The Turks and Caicos prime minister was quoted as saying that 80% of homes on the main islands had been damaged.
The British Red Cross has launched an appeal for those fleeing their homes.
The storm has hammered the region with winds up to 135mph (215km/h) and is due to hit the Cuban coast on Sunday night, with the Florida Keys also at risk.
Ike has also dumped rain on Haiti, and destroyed the only bridge giving access to the flooded city of Gonaives, which is still reeling from other recent storms.
At 2100 GMT, the centre of the hurricane was about 75 miles east of Cuba, moving at about 14mph (22km/h) towards the island, according to the US National Hurricane Center (NHC).
It has weakened slightly, from Category Four to Three, but the NHC said it was still potentially very dangerous.
"Oh my God, I can't describe it," said Janice McKinney, who was running a shelter for about 50 people in a boarded-up church on Great Inagua Island in the south-eastern Bahamas.
The pastor was leading the congregation in prayer as the wind howled outside, she told the Associated Press news agency.
Thousands of tourists and residents left the normally tranquil Turks and Caicos islands as the storm closed in, but hundreds more sought refuge there - some in shelters, others in closets and under stairwells, AP reported.
"[People were] just holding on for life," Turks and Caicos Prime Minister Michael Misick was quoted as saying.
"They got hit really, really bad.

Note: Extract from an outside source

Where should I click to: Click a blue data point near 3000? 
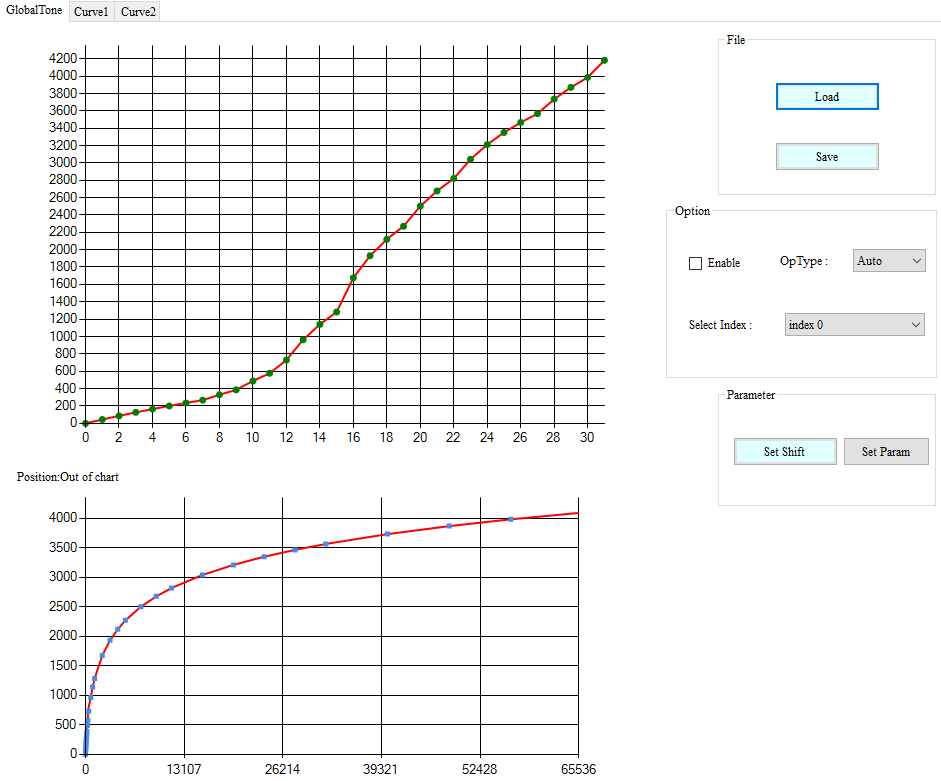pos(203,575)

A lot of people have lost their houses, and we will have to see what we can do to accommodate," he said.
The British Red Cross hopes to provide relief to people in the Turks and Caicos islands - a UK overseas territory - and in the wider region, by providing a supply plane, more shelters, hygiene kits, food, clothing and bedding.

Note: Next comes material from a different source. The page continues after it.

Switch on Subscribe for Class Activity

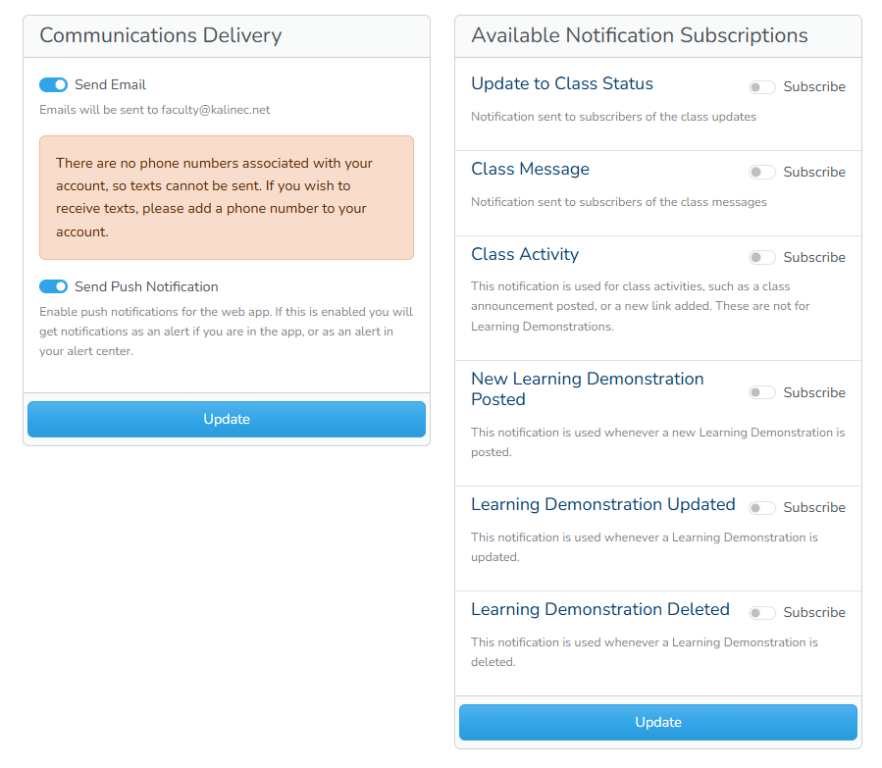(762, 257)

Relief operations manager Pete Garrett told the BBC the extent of the damage had not yet been established but the existing shelters had been crammed full of people overnight.
Forecasters say Ike could unleash up to 12in (30cm) of rain in its wake, including on Haiti, where earlier storms left at least 600 dead.
The battered country was hit with fresh downpours as Ike's outer rain band passed over its north-west coast, while the NHC has warned of "life-threatening flash floods and mudslides over mountainous terrain".
The UN children's charity Unicef says some 650,000 Haitians have been affected by flooding caused by Tropical Storm Hanna last week, while more bad weather will further hamper the aid effort there.
Forecasters say Ike could strengthen on its way to Cuba, threatening to devastate the island's sugar cane fields and putting the crumbling colonial buildings of the capital, Havana, at risk.
In Havana, residents have been stocking up on petrol, candles and canned food, after a television weather presenter said "almost the entire country is in the danger zone", AP reports.
On its current track the storm could threaten the islands of the Florida Keys by Tuesday. Some residents have received evacuation orders.
Emergency management director Craig Fugate, urged them to move soon, or they "may find the escape route blocked by a hurricane".
Resources stretched
The destruction in Haiti has been described as catastrophic.
Police said 500 people were confirmed dead from recent Tropical Storm Hanna but that others are still missing and the number could rise.
Aid workers say people's spirits are running low after the successive storms.
"Food supplies and water are scarce and the price of the food that's left is rising," said Parnell Denis from Oxfam in Gonaives, the port city hardest hit by Hanna, where floodwaters reached nearly 5m (16ft) high.
Hanna struck in the wake of Hurricane Gustav and Tropical Storm Fay two weeks ago, which left about 120 people dead in Haiti.